The Press Complaints Commission said it had appointed a "director of transition" to conduct the shutdown as quickly as possible and overseee the creation of a new body, "including transferring staff, assets and liabilities."
The industry-funded body has been called weak and ineffective by victims of tabloid intrusion, who have increasingly turned to the courts instead for redress.
It can demand a newspaper publish an apology, but has no power to issue fines.
"Harry Potter" author J.K. Rowling was one of several celebrities to criticize the regulator in testimony to Britain's judge-led media ethics inquiry, calling it "toothless ... a wrist-slapping exercise at best."
The commission agreed in principle to abolish itself at a meeting last month. PCC head David Hunt said then that the new body would give Britain "for the first time a press regulator with teeth." He said the new body would have "an independent self-regulatory structure that everyone will approve of."
However, details of the new regulator's powers and mandate have not been made public.

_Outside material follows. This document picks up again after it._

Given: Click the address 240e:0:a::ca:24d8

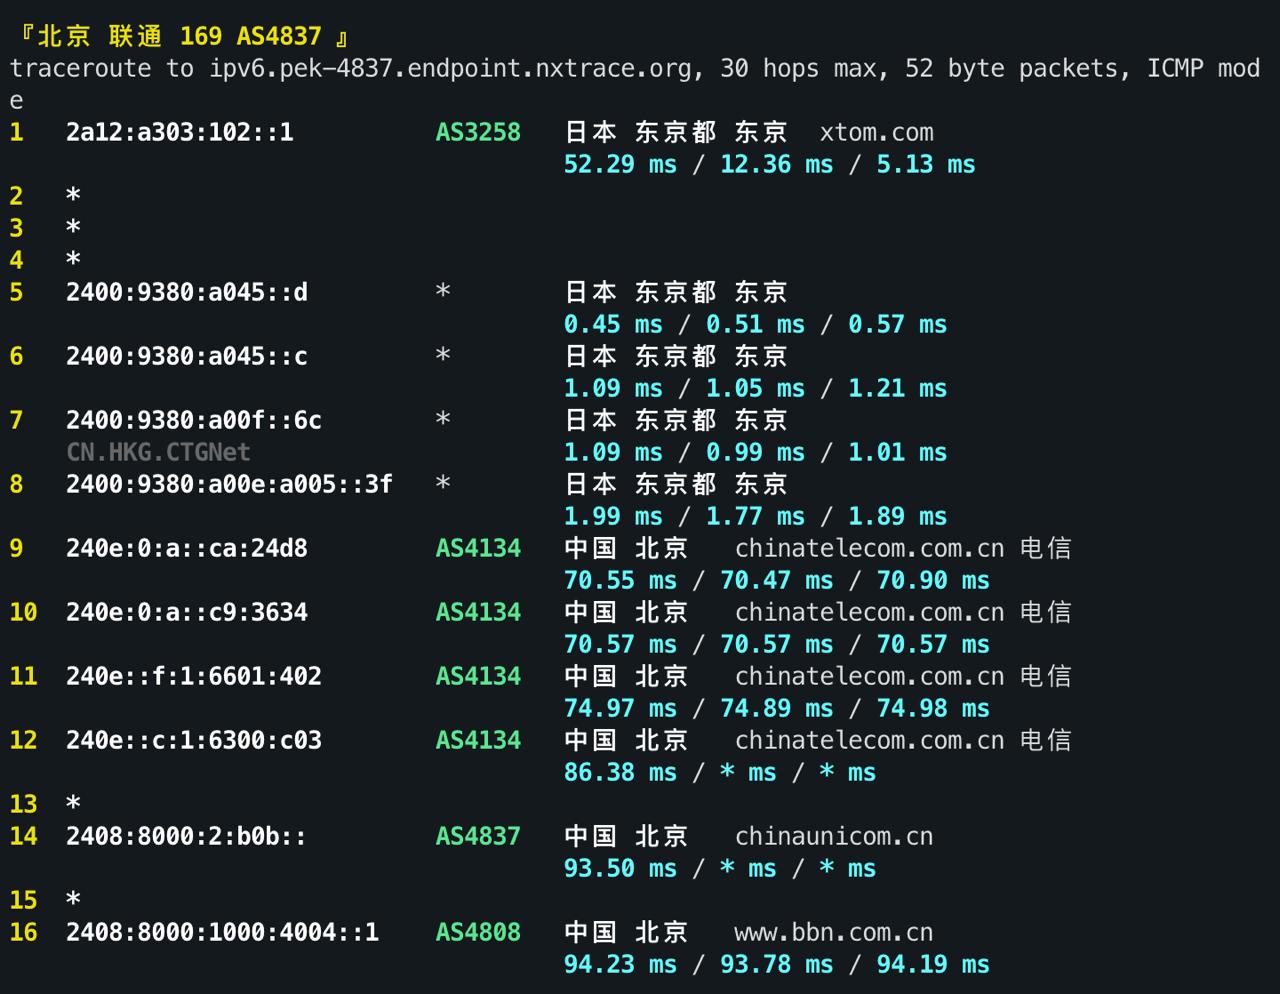Looking at the screenshot, I should point(187,548).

The ethics inquiry was set up after the revelation that Rupert Murdoch's News of the World had regularly listened to the mobile phone voicemails of celebrities, politicians and crime victims in its quest for stories.
Murdoch shut down the 168-year-old paper in July amid public outrage, and the scandal has spawned several major police investigations into the conduct of his media empire.
The ethics inquiry — which has heard evidence from celebrities, crime victims, newspaper executives and reporters — is expected to recommend major changes to press regulation when it issues findings later this year.
Britain's broadcasters are regulated by a separate communications industry watchdog.